From Paradise Lost, the Limerick by Carol Wyvill:
Book IX
To the serpent's wiles Eve did succumb.
She ate, and she gave Adam some.
His head said, "You'll rue it,"
His heart urged him, "Do it."
He ate. Satan's mission was done.Book X
The couple were covered with shame.
They fought about who was to blame.
By love still beguiled
They were soon reconciled.
But they'd fallen from grace, all the same.Book XI
The Archangel Michael, in verse
Which was long-winded rather than terse,
Related to Adam
Things which would happen.
So Adam felt better -- and worse.Book XII
They were kicked out of Eden, it's true.
No wonder they felt a bit blue.
But the changed world was wide,
And they walked side by side,
Setting off to begin life anew.
From Politics and the Garden of Eden by Bob Wallace:
The only religious joke I tell is one I made up: the human race has Fallen and can't get up.
[...]
Shame is based on what you believe people think of you. That's why Adam is afraid; he's concerned about what God will think. Guilt, on the other hand, is about the violation of an internal standard. Adam and Eve have no guilt; instead they feel shame.
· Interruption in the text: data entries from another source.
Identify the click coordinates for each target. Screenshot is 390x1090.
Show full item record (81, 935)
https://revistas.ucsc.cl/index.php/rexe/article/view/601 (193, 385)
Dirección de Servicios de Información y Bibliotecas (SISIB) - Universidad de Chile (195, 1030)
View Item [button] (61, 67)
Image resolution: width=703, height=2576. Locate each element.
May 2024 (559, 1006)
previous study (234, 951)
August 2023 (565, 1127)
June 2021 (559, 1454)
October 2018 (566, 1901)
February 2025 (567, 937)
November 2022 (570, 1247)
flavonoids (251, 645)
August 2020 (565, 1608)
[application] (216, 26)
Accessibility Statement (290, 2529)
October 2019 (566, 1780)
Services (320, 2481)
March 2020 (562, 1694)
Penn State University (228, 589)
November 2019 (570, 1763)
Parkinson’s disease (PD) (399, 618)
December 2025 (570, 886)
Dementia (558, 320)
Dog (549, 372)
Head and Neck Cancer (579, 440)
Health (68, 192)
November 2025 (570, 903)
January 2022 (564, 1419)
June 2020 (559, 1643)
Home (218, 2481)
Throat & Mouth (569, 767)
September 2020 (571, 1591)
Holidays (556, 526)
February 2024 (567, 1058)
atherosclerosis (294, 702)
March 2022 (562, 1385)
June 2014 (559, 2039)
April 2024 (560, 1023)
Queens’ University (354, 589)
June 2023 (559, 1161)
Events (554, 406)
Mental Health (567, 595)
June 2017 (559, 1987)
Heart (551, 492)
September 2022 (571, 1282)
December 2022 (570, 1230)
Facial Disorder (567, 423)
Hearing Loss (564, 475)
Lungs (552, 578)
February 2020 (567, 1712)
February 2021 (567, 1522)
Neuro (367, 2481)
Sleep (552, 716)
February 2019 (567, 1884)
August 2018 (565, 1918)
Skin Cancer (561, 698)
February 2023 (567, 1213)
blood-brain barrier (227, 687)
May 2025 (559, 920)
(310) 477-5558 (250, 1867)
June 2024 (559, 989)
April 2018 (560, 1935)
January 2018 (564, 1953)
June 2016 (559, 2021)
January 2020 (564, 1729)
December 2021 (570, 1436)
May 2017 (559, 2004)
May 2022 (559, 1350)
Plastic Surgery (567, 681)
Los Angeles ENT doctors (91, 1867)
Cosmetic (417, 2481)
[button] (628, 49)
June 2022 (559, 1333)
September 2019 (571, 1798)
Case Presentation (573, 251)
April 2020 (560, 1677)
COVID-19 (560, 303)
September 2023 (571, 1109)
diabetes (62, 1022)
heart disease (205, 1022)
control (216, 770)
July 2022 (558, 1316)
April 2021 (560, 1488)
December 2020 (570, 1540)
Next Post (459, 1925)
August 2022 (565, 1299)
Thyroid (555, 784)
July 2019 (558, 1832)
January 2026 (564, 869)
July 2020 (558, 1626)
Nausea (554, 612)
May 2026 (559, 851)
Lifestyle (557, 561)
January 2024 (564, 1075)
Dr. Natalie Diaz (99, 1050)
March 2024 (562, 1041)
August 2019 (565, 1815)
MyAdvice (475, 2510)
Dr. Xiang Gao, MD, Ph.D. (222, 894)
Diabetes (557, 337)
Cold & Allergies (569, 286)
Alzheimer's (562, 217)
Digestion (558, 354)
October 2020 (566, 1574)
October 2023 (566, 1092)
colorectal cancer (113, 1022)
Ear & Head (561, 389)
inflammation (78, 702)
There is not one word in the story of the Garden of Eden about guilt, only ones about shame.
[...]
How does all of the aforementioned apply to politics? Most -- all? -- politicians are not ruled by guilt. They're ruled by what others think of them -- by shame, embarrassment, humiliation. Isn't one of the main reasons they go into politics is because they're desperate for attention -- to convince others to think well of them?
I have not seen George Bush show one iota of guilt about what's he done in starting a war under false pretenses. Since he's not ruled by guilt, then he must be ruled by shame, which he hides under arrogance and conceit -- hubris. Pride on top, shame underneath. I've heard that saying many times.
And from Garden of Eden, a Los Angeles restaurant:
A sanctuary where beautiful people eat, drink, dance and honor the legendary history that is Hollywood.
Yes, only in Hollywood could Eden still exist -- as a fern bar or digitized special effect.
But, certainly, the Eden myth is heady stuff -- whatever permutation it takes. One philosopher's meditation on the nature of free will is another neocon's delusion of democratic paradise through pre-meditated war.
And if politicians like Bush are governed by shame -- then who's got the guilt? In an idealized green garden, could it be those who voted for him and other Frist/Delay types? Shouldn't such supporters feel guilty about being so easily duped by a "compassionate conservative" who said he wasn't interested in empire building?
And who has a totally blank moral slate -- one wiped clean of both shame and guilt?
Could it be the mainstream media -- like those 24/7 skin shedders at Fox News who hiss administrative talking points into our ears?
Today's image is a reminder of the former beauty that is now caged. And only time served and a very difficult review by the electoral parole board can stir hopes of restoring the garden that once was our nation.